In the year before this book Dr. Hooker published THE ORIGIN OF THE GRASPING MOVEMENT IN MAN, the abstract stating:

“Evidence is presented indicating that the grasping reflex first appears as a partial finger flexion, in which the thumb is not involved, at about the 1lth week of menstrual age in human fetuses. Finger flexion becomes quite complete by 13 to 14 weeks. Gripping an object appears about the 18th week. Though the thumb may be feebly motile as early as 12 weeks, in response to palmar tactile stimulation, it rarely responds with regularity before the 15th week, and does not play any role in the grasp by 25 weeks, the terminal age of these observations. Further observation may alter somewhat the age levels at which these characteristic responses appear. Furthermore, the conditions under which the observations are made, involving slow, progressive asphyxia, necessitate care in generalization.”
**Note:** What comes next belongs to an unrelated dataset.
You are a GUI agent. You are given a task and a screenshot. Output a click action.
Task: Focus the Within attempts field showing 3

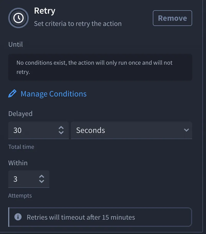tap(29, 179)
“INTRODUCTION THE postnatal development of the grasping reflex has been studied in detail. Though evidence is available which indi-cates that this reflex has a prenatal origin, no systemic study of it is present in the literature. Indeed, the observations of prenatal grasping so far recorded are both few and scattered, limited largely to the classic observations of Minkowski (1920 et seq.) and to the report of Bolaffio and Artom (1924). Minkowski (1928) states that stroking the palm frequently caused flexion of the fingers, and flexion, abduction and, sometimes, opposition of the thumb. This resulted in a definite grasping reflex, in which the hand closed into a fist, at times. Such a reflex he observed in a fetus of 65 mm. total length...”

I wonder if these reflexes are being studied in the same manner as those in the fetal activity atlas?

Fetal atlas card013

The old library catalog card places the work in the "human embryology" subject area--it really isn't anything of the sort.